Description of key information

Weight of evidence: In an in vivo study on the metabolic fate of diosmetin, it was found that it was rapidly metabolized to several glucuronides inmediately after administration, yielding four glucuronides that appeared in blood within few minutes. These reached a plateau at 2-6h, and were eliminated within 24h. The same metabolites could be found in urine after 24h. In an in vitro study, the metabolism of diosmin was studied on a model of rat liver perfusion, following basic scientific principles (no GLP). Diosmetin was found to be actively metabolized by the liver in a short time, with many peaks appearing in bile, even though it took longer than diosmin to disappear from the perfusion medium. The main toxicokinetic parameters in liver were t(1/2)= 19.65 ± 1.43 min and AUC = 307 ± 15 nmol/ml·min. Based on the available information, no bioaccumulation potential is expected.

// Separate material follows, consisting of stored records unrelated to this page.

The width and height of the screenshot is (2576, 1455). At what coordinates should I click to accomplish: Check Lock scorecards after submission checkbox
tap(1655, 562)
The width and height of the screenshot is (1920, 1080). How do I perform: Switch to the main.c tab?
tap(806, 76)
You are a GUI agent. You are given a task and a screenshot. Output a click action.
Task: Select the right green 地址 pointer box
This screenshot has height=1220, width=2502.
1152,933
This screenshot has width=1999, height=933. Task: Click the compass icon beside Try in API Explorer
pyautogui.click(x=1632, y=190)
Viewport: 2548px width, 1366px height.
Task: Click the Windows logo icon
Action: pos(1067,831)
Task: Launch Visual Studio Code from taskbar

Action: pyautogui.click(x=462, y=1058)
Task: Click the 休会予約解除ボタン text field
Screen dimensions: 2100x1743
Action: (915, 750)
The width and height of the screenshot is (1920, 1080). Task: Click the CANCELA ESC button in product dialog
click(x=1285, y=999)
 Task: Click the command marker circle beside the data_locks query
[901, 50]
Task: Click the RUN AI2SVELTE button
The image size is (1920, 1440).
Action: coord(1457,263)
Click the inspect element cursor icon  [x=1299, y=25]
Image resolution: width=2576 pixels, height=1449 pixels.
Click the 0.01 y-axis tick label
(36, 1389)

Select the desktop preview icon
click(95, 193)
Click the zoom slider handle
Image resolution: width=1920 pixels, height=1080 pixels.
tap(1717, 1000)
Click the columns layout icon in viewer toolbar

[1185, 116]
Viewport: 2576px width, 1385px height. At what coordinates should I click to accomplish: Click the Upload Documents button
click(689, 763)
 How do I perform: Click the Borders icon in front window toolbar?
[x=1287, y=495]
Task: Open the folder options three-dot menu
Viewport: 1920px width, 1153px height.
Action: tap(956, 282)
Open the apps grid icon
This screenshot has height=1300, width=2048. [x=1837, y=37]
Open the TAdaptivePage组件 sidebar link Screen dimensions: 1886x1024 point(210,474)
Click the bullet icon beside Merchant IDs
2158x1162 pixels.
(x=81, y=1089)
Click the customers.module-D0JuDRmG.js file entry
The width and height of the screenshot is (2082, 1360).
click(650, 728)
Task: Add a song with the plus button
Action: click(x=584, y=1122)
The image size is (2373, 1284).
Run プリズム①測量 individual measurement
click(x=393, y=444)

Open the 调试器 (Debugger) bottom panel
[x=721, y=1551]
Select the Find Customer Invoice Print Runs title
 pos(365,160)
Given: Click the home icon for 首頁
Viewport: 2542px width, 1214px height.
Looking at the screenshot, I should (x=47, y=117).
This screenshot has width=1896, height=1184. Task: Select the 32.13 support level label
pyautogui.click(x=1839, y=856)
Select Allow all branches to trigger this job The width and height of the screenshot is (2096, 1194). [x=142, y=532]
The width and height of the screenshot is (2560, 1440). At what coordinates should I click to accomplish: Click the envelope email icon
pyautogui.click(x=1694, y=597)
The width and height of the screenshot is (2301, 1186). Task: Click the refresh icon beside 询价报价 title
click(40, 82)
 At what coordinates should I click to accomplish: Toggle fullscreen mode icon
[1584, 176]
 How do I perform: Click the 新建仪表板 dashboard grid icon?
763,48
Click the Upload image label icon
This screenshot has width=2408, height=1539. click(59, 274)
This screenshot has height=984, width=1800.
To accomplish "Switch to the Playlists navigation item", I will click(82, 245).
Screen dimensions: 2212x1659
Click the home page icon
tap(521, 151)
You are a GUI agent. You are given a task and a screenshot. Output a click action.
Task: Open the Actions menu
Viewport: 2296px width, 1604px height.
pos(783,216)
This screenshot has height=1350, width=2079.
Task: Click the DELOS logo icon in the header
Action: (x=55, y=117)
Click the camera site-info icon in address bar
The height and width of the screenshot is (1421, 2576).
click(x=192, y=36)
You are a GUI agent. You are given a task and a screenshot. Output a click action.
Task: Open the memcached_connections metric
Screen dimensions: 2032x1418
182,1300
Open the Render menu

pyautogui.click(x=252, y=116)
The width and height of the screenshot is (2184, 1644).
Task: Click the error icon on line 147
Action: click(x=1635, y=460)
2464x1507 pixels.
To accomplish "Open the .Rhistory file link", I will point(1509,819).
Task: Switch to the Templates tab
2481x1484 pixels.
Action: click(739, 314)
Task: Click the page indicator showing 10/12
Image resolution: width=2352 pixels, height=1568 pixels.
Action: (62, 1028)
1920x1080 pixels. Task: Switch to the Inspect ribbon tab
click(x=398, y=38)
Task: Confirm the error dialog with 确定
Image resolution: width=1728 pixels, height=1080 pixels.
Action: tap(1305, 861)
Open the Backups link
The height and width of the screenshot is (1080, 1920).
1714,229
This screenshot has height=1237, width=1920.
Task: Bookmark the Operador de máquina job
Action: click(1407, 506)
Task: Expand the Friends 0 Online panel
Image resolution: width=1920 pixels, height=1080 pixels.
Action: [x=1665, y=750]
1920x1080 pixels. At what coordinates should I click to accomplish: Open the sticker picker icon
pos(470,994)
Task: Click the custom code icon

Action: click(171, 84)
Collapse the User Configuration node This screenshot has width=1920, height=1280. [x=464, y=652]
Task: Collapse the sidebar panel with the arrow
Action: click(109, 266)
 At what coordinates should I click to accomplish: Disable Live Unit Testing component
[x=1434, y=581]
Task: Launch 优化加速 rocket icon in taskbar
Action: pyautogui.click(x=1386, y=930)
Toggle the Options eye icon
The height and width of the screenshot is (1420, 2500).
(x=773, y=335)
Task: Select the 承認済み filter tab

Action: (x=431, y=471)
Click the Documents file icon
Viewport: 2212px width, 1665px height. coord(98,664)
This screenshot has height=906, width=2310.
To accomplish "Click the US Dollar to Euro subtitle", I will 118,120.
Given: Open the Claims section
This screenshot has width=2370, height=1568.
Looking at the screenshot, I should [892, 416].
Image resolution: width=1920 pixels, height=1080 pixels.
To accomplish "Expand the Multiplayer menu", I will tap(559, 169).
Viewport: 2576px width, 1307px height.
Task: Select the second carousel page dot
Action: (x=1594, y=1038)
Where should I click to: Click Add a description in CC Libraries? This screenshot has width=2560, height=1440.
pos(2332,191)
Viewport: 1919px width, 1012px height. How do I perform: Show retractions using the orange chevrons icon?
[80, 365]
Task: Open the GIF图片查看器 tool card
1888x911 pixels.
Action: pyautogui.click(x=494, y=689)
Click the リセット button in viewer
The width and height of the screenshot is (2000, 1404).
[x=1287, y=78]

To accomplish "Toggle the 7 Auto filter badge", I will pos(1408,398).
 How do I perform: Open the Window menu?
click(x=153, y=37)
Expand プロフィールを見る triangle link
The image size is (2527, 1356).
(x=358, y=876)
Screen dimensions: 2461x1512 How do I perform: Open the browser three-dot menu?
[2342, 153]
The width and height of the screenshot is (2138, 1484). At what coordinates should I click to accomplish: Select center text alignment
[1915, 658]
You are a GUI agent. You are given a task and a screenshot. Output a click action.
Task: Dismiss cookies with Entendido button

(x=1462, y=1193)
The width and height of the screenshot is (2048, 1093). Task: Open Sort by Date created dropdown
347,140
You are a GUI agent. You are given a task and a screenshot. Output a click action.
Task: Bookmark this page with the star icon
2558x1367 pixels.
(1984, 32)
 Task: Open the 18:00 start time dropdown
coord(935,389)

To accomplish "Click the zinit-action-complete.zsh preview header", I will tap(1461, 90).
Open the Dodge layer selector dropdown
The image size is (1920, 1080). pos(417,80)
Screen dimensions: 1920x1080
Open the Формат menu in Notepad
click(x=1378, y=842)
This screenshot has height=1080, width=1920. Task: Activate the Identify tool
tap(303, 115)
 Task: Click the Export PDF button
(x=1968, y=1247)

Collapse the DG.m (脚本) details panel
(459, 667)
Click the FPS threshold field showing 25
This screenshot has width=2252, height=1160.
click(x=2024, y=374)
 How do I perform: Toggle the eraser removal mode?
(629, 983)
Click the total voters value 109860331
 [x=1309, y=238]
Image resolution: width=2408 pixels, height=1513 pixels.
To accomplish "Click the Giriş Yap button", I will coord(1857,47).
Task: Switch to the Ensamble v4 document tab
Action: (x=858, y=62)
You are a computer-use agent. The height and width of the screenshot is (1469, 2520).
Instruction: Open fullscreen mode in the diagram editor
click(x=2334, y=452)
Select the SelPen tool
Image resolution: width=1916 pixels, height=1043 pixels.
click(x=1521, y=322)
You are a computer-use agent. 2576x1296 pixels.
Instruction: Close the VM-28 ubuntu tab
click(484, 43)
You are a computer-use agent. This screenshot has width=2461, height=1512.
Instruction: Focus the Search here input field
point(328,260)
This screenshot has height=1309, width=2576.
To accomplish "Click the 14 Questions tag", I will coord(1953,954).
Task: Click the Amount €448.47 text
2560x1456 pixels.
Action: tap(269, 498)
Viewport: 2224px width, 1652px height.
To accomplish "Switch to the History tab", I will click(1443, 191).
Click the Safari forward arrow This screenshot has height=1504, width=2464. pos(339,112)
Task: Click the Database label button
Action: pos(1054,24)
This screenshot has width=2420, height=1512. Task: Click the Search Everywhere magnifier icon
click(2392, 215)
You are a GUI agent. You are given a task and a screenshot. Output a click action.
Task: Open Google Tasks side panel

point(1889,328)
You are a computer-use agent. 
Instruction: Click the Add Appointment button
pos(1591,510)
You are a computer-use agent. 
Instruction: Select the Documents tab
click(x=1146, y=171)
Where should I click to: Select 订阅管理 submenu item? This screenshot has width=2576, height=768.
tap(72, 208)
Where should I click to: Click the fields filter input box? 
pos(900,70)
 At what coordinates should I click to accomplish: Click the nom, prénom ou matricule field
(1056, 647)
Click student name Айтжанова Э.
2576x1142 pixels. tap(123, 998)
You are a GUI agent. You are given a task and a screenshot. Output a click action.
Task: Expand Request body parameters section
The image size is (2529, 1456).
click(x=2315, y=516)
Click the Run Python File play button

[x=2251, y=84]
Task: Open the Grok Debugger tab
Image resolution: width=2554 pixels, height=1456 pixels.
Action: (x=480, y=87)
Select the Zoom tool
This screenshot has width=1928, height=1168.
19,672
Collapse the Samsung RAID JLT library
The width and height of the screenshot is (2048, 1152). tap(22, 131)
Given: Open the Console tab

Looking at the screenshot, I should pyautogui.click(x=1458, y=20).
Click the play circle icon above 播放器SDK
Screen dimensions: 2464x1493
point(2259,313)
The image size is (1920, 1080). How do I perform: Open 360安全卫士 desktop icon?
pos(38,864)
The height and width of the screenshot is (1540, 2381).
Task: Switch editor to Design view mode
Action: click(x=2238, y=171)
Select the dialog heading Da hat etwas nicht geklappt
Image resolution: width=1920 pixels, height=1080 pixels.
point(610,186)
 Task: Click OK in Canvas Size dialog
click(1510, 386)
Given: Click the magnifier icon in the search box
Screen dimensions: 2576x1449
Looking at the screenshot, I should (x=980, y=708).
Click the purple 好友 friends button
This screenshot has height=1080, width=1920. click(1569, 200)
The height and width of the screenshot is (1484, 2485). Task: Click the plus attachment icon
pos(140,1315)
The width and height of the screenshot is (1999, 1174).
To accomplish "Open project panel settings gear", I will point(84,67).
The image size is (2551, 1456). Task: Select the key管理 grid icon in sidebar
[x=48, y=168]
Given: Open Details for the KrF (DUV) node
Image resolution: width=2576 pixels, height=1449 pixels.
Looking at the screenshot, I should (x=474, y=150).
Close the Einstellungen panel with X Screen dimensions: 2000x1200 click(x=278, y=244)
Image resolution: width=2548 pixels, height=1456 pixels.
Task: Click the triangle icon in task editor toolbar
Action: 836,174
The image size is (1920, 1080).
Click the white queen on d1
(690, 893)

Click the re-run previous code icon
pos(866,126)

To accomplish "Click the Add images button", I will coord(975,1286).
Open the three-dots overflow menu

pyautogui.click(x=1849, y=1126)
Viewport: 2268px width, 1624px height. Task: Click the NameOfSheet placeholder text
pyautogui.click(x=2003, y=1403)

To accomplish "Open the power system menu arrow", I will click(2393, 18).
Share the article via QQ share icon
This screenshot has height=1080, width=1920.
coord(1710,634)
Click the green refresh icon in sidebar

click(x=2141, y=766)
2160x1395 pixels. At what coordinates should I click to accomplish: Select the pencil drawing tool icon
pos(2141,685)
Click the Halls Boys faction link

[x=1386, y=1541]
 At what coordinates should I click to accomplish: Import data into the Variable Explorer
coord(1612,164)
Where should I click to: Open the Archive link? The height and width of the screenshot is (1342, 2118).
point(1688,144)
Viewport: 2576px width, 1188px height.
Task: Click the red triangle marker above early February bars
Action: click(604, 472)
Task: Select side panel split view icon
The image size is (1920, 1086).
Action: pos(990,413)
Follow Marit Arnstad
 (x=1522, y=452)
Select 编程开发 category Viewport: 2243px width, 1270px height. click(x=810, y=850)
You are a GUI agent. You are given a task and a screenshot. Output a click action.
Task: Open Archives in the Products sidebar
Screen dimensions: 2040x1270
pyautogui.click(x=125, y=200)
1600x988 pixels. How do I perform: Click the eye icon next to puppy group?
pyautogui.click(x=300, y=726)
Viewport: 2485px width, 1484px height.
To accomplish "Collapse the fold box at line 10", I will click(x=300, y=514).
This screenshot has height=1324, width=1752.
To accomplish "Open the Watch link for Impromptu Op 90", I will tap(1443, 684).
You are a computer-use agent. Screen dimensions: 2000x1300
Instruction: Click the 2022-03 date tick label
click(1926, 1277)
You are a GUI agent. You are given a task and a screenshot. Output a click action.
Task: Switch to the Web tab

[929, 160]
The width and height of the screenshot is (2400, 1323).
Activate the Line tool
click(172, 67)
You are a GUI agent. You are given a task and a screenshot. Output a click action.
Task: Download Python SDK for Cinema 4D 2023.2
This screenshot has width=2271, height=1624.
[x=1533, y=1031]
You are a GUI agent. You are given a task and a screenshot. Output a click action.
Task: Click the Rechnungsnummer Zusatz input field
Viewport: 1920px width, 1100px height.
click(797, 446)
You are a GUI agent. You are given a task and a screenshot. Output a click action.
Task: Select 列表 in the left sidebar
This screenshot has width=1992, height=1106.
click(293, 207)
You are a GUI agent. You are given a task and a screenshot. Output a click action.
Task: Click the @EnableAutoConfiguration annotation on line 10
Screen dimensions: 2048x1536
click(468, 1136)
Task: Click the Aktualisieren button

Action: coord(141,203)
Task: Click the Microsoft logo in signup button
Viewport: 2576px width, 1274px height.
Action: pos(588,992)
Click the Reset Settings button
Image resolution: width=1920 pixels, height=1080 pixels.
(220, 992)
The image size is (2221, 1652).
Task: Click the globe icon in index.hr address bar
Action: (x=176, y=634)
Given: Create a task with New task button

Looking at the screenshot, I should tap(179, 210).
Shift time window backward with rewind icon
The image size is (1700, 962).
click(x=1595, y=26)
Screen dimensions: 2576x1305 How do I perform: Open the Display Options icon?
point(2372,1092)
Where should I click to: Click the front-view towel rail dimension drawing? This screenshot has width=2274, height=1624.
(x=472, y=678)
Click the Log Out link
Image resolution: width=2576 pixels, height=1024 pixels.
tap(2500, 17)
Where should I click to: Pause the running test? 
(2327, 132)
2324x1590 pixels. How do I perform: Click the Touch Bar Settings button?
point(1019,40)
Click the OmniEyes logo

Key value for chemical safety assessment

Bioaccumulation potential:
no bioaccumulation potential

Additional information

Weight of evidence: An in vivo study of the metabolic fate of diosmetin after oral administration was performed on male Sprague-Dawley rats by Boutin (1993), following basic scientific principles (no GLP). Diosmetin was rapidly metabolized to several glucuronides, probably at the level of the intestinal mucosa, inmmediately after administration. Four metabolites (diosmetin glucuronides) appeared in blood within few minutes and plateau at 2-6h, and were eliminated within 24h. The same metabolites could be found in urine after 24h. In an in vitro study by Perego et al (1993), the metabolism of diosmin was studied on a model of rat liver perfusion, following basic scientific principles (no GLP). Diosmetin was found to be actively metabolized by the liver in a short time, with many peaks appearing in bile, even though it took longer than diosmin to disappear from the perfusion medium. The main toxicokinetic parameters in liver were t(1/2)= 19.65 ± 1.43 min and AUC = 307 ± 15 nmol/ml·min. Based on the available information, no bioaccumulation potential is expected.